Another very important rule in politics is to double check the phone number and make sure you are calling the right person. On Friday afternoon Darrell Issa’s (R-CA) office received a strange phone call from Brian Fallon, a top spokesman for Attorney General Eric Holder. Could the Justice Department get some help leaking information about the IRS’s scrutiny of conservative groups? asked Fallon. Oops! very wrong number.
Apparently Fallon thought he reached the office of Democratic Rep. Elijah Cummings (D-MD) the ranking member of the House Oversight Committee, but it was a staffer in the Republican Chairman’s Office. Fallon said the department wanted congressional staffers to get documents to selected reporters so that officials could comment on them “before the majority” did.
After Issa spokesman Frederick Hill replied that Oversight Committee staffers would have to examine those documents first, the line went silent, and Fallon placed the call on hold for three minutes.
The Justice official then said there had been a “change in plans,” that no documents would be released on Friday and that the main reason for the call was to seek a thaw in relations between the department and Oversight Republicans.
Change of plans is “beltway-speak” for “damn I just royally screwed up–big time!”
Issa said it’s clear that the Justice official meant to call Democratic staff and argued the mix-up is proof that President Obama’s administration and Cummings have been collaborating to “prejudice the committee’s work through under-the-table coordination.”
“This highly partisan and combative approach to oversight by the department shows a disregard for the independent investigatory prerogatives of Congress and a deliberate attempt to influence the course of a congressional investigation,” Issa wrote to Holder, adding that it was “unseemly” for the department to favor one party over the other when it came to sharing information.
The documents, Issa added in the letter, are about Andrew Strelka, a former Justice
attorney that once worked for Lois Lerner, the ex-IRS official at the center of
the Tea Party controversy.
Fallon claims he didn’t call the wrong people and it was a totally normal conversaion.
“There is nothing inappropriate about department staff having conversations with both the majority and minority staff as it prepares responses to formal inquiries,” Fallon said. “That includes conversations between the spokespeople for the department and the committee.”

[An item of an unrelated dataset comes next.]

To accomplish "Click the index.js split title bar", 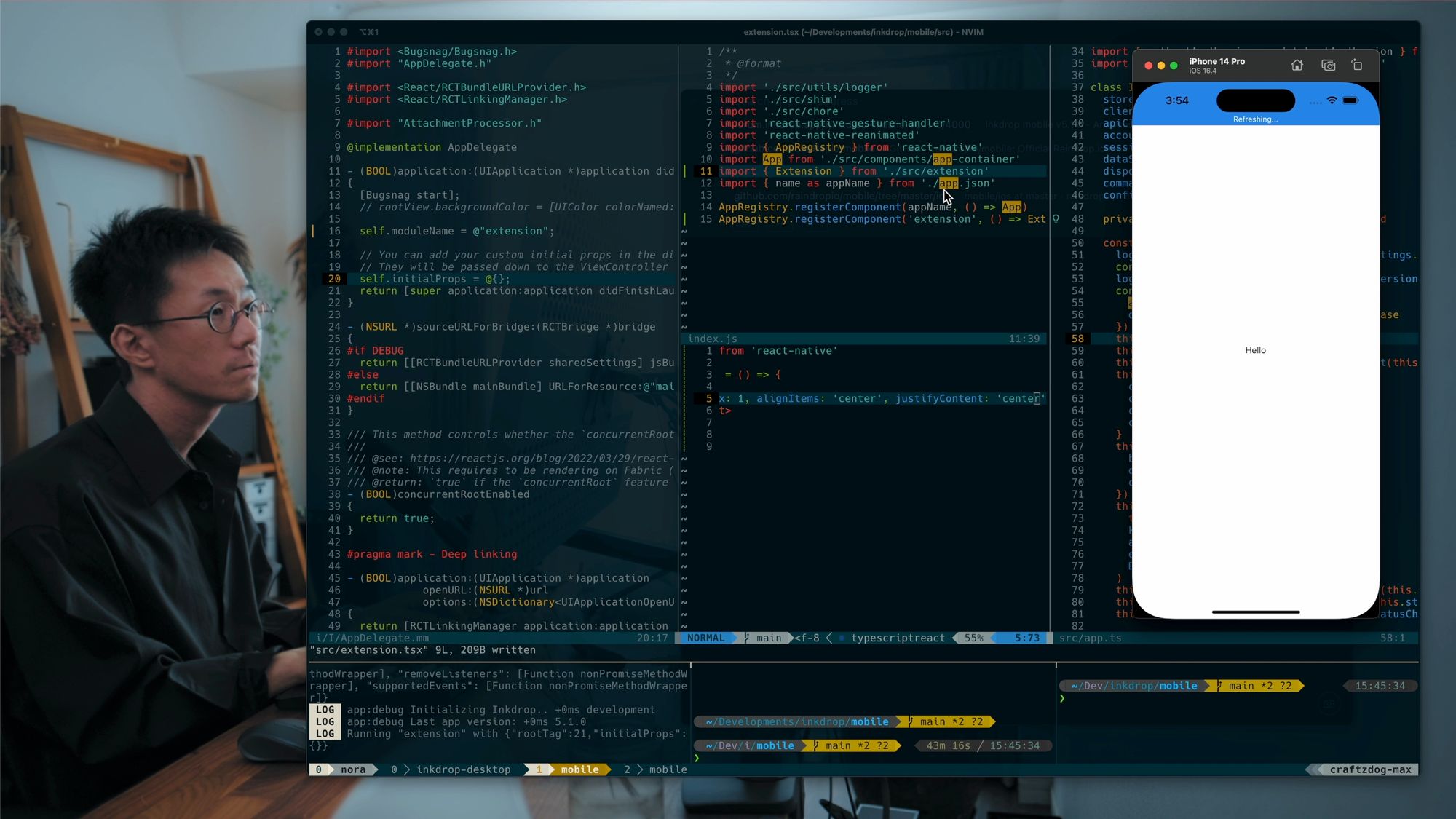I will pyautogui.click(x=713, y=339).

As for Hill [the Issa staffer who took the call], Fallon said following Friday’s conversation, “I guess this means he won’t be interested in having coffee.”
If I was Fallon and made that mistake it wouldn’t be coffee in my cup, probably something more like single malt.
Cummings office responded with with a tap-dance and denial:
The aide said that Cummings and his staff “make their own independent decisions about when to release information to the public and do not improperly coordinate with any executive branch agency.”
“If Chairman Issa’s account is accurate, this sounds like a dumb request from a Justice Department press staffer that Democrats never received,” the aide added.
Issa’s letter leaves some questions unanswered as well. The letter says that the Justice official asked for an Issa staffer by name before giving the pitch that was presumably intended for Cummings’s aides, raising the question of how much collaboration goes on between the Democrats and the administration. Issa added that the Justice official in question — Fallon — had never called his communications department before.
A Democratic staffer on Oversight said it was rich of Issa to complain about selective leaks.
Here’s the real truth, coordination between the White House and committee staffers of their party is nothing new and not unique to the Obama administration. The “unique” part, at least in this case is that Fallon called the wrong office and got caught.
It is however just one more indication that the Obama administration is trying to cover-up the IRS scandal.